Congress has enacted a comprehensive body of law to prevent discrimination in housing and rental markets. Even the most minimal research discloses that Title VIII of the Civil Rights Act of 1968 (also known as the Fair Housing Act ("FHA")), 42 U.S.C. §§ 3601-3631, contains a provision directly applicable to Cass. Section 3617 of the FHA provides:
It shall be unlawful to coerce, intimidate, threaten or interfere with any person in the exercise or enjoyment of, or on account of his having aided or encouraged any other person in the exercise or enjoyment of, any right granted or protected by section 3603, 3604, 3605, or 3606 of this title. This section may be enforced by any appropriate civil action.

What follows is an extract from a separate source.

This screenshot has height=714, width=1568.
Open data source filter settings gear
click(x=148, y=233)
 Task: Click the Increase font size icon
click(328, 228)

42 U.S.C. § 3617 (emphasis added).
Several decisions recognize that a discharged employee may have a cause of action under § 3617 as a person who has been coerced, intimidated, threatened or interfered with for aiding or encouraging others to exercise their rights under the FHA. See, e.g., Wilkey v. Pyramid Constr. Co., 619 F. Supp. 1453, 1454-55 (D. Conn. 1985) (collecting cases). In Wilkey, a white part-time rental secretary brought a claim under § 3617 alleging that she opposed her employer's discriminatory policy denying black applicants an equal opportunity to view and rent apartments and was fired because of her opposition and refusal to adhere to her employer's policy. In denying the employer's motion to dismiss, the court found her allegations sufficiently stated that she aided and encouraged others in asserting their rights under the FHA and that reduction of her duties and eventual termination could constitute the coercion, intimidation and interference prohibited by § 3617.
Quite clearly, § 3617 is the proper statutory source for any claim Plaintiff Cass might have against Defendants. Because the Complaint does not currently rely on § 3617 and because the pleading of a violation of § 3617 is different than pleading a violation of Title VII, the Court will dismiss the current complaint and will allow Cass to file an Amended Complaint based on § 3617 within two weeks of this opinion.
For the reasons set forth above, the Court grants Defendant's motion to dismiss but will allow Plaintiff to file an Amended Complaint within two weeks of the date of this opinion.